_YOUR INSTRUCTIONS_:
Leave out every picture, and return exactly the lines from the line containing "Enable the Live CD/DVD checkbox" through the end of the records below, both inclusive.

_THE DATA_:
——————

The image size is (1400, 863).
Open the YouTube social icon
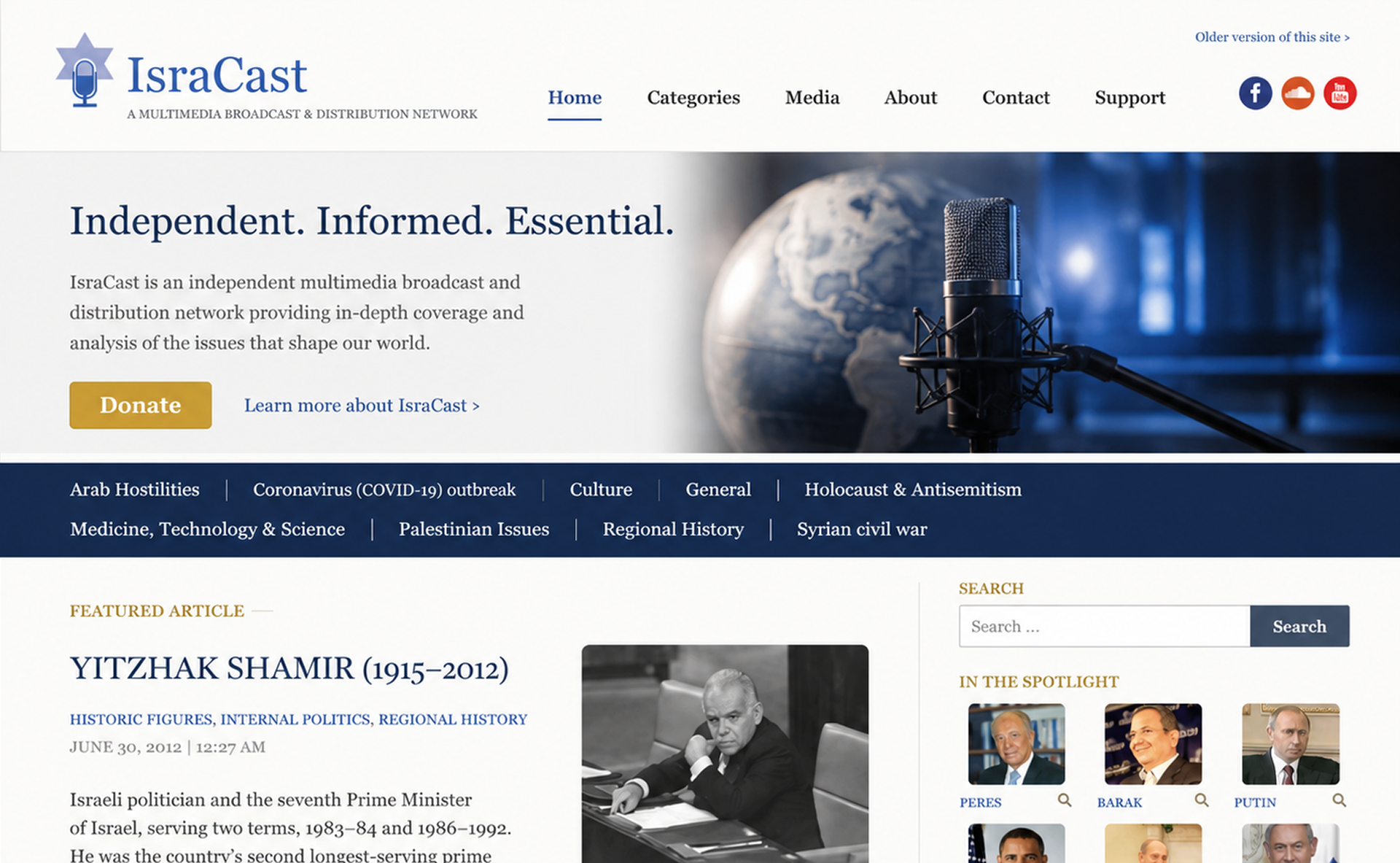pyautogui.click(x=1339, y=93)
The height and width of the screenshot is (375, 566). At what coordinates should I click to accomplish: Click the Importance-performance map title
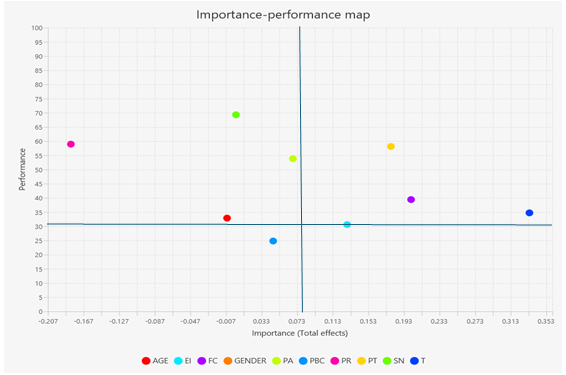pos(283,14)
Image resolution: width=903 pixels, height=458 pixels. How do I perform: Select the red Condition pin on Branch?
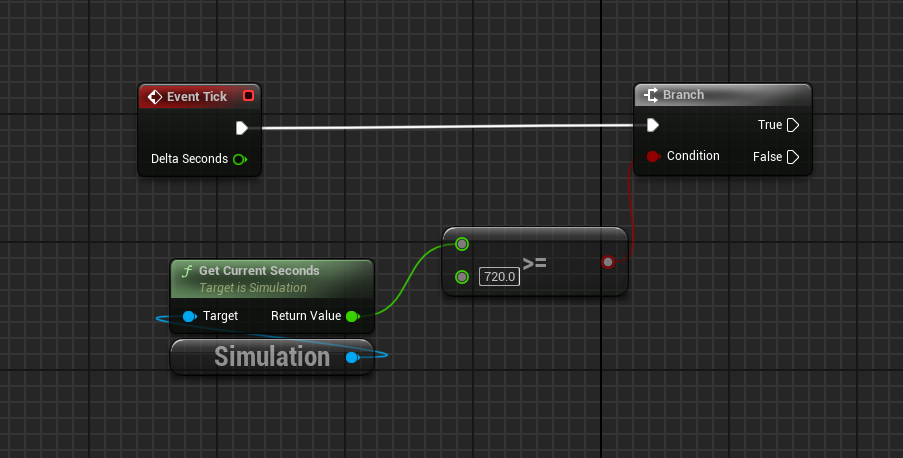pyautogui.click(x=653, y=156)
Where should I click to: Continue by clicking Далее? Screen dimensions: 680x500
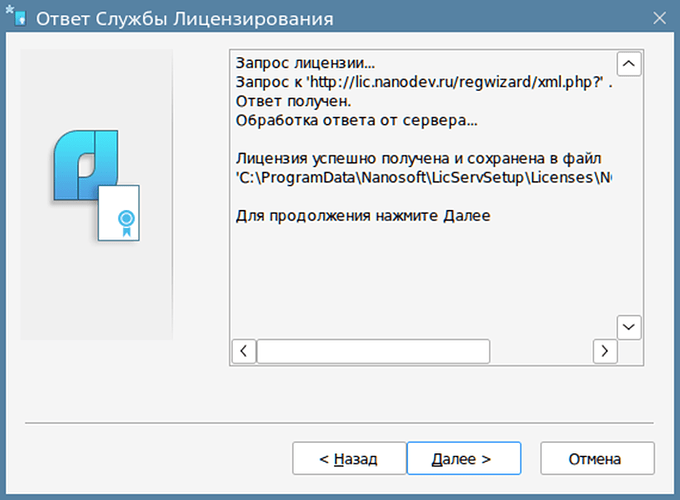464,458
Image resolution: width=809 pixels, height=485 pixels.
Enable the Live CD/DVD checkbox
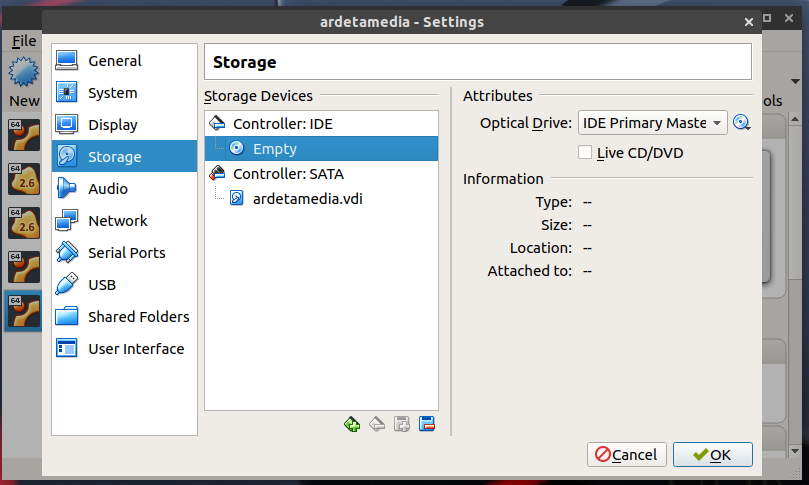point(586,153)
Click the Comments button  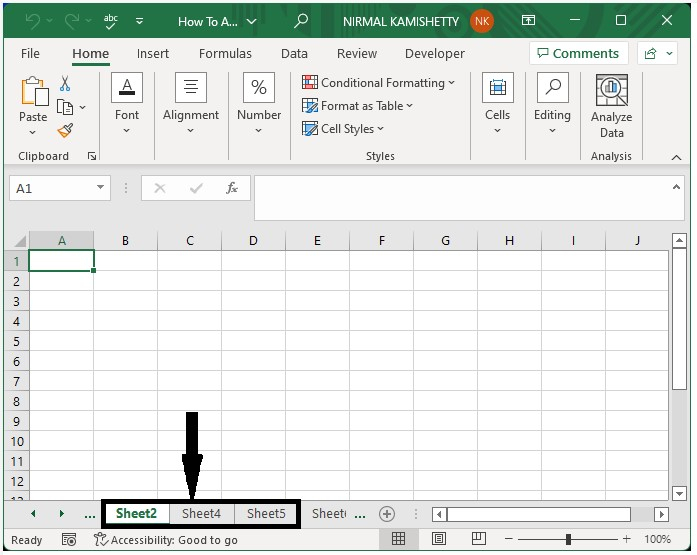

——————

_TASK OUTPUT_:
Enable the Live CD/DVD checkbox
point(586,153)
Click the Comments button  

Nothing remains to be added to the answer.